**Exercise details:** Pick out and copy every line below that has the word "table".

===== Dataset excerpts =====

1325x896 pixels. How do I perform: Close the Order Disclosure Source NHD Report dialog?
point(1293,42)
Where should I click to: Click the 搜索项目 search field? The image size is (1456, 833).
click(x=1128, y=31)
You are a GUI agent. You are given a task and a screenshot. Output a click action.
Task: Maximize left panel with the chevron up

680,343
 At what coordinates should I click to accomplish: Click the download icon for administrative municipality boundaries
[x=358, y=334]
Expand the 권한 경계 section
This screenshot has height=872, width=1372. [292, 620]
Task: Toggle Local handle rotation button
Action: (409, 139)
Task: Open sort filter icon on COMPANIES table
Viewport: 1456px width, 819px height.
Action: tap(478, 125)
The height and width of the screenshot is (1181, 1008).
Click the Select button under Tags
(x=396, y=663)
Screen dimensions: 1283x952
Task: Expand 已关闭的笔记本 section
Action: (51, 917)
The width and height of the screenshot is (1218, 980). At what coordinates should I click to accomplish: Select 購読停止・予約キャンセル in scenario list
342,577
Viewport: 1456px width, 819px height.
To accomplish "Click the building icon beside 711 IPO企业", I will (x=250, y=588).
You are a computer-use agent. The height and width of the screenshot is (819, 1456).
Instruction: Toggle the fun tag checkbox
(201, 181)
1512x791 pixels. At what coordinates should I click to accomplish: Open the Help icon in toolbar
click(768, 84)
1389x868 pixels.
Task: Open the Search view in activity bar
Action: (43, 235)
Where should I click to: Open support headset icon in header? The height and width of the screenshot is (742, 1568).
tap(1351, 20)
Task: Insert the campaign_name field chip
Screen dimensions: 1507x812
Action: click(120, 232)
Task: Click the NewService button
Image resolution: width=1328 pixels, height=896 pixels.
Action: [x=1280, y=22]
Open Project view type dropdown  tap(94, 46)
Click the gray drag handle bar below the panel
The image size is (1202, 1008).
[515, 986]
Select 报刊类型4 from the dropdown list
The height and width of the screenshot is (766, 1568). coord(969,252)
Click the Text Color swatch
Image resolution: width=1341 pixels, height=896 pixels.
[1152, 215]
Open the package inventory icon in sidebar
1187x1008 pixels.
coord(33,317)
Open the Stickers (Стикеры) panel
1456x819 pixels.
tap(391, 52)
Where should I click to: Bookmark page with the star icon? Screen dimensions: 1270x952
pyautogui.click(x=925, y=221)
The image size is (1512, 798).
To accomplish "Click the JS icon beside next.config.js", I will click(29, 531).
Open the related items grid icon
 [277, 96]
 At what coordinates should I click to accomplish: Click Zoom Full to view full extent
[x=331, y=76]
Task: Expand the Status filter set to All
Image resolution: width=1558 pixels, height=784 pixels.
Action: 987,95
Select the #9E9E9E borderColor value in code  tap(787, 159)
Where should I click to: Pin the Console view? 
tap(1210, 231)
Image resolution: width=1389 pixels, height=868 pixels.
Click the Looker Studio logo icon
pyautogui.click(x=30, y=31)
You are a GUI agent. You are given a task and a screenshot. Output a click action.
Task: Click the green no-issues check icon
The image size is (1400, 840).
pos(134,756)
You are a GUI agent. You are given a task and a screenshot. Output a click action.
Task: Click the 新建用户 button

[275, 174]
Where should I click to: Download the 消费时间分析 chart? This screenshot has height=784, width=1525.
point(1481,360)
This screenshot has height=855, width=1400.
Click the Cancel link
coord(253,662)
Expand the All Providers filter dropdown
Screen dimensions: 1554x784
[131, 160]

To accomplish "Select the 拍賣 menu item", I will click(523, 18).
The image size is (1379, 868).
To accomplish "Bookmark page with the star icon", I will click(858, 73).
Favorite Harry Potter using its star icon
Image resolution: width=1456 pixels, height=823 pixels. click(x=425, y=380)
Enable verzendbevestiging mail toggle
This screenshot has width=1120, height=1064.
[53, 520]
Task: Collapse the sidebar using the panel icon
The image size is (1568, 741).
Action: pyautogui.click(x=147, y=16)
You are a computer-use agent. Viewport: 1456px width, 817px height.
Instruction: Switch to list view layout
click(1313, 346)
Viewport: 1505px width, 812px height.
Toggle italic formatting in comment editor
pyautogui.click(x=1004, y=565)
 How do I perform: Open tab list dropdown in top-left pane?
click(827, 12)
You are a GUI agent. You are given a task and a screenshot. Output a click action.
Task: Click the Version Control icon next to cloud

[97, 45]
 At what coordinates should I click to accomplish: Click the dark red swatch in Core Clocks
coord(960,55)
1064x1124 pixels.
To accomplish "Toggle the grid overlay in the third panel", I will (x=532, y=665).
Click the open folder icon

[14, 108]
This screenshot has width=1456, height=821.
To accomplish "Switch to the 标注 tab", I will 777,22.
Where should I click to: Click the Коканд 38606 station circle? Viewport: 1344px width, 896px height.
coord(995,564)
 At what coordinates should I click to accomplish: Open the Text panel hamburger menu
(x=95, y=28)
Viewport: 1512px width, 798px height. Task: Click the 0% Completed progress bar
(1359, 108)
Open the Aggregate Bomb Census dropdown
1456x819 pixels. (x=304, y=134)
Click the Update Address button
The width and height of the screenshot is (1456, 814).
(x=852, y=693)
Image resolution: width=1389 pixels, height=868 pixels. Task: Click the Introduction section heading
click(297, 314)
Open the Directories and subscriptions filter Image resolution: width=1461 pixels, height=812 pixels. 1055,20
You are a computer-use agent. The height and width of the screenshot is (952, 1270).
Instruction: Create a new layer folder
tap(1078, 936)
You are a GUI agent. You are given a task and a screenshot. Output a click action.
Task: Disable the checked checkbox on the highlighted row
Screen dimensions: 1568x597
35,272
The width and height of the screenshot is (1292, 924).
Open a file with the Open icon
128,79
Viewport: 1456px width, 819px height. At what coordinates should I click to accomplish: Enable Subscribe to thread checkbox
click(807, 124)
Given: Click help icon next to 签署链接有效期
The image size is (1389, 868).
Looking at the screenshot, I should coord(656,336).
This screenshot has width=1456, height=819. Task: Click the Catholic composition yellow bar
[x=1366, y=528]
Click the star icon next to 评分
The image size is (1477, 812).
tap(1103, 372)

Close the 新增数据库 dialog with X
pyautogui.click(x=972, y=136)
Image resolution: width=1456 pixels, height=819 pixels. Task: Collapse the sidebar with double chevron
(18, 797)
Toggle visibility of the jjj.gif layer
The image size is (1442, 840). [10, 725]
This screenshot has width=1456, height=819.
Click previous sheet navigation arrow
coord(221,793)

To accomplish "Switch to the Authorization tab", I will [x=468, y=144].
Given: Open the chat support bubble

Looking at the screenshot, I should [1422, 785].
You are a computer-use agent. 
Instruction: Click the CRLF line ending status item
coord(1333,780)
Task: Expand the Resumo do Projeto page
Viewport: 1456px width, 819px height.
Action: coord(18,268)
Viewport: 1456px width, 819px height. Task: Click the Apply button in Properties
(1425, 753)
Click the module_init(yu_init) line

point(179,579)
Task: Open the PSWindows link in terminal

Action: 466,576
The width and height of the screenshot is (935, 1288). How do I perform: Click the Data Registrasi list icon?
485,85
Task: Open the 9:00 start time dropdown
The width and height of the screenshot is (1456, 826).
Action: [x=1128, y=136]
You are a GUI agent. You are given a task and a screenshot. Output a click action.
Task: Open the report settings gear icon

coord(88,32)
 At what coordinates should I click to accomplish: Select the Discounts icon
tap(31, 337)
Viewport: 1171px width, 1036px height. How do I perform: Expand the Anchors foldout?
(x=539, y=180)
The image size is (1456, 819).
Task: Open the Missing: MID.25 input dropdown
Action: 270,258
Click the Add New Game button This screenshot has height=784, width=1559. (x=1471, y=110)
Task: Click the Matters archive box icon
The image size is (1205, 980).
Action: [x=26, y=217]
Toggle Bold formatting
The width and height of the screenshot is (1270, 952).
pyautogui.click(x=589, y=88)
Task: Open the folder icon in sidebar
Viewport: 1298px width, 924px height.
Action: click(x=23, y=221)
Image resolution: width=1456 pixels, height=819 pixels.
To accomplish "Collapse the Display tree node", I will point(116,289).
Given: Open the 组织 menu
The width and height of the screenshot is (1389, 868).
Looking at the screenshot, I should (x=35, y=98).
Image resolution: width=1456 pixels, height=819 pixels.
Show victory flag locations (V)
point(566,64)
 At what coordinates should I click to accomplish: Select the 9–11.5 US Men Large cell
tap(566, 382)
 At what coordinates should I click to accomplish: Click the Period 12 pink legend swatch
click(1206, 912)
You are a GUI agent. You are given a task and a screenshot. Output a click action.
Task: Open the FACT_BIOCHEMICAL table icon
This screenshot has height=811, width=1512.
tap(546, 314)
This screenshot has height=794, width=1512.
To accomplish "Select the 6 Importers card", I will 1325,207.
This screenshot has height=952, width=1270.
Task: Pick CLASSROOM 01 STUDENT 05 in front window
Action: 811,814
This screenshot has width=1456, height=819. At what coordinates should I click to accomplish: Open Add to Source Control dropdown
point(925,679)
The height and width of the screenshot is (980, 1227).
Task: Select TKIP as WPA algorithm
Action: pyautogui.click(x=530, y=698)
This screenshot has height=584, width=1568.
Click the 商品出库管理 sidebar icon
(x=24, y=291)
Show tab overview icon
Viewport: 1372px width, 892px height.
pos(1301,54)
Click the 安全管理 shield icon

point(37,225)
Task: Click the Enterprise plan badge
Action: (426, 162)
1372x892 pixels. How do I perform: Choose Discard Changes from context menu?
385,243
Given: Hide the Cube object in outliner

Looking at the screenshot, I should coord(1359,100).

=====

**Answer below:**
Task: Open sort filter icon on COMPANIES table
Task: Open the FACT_BIOCHEMICAL table icon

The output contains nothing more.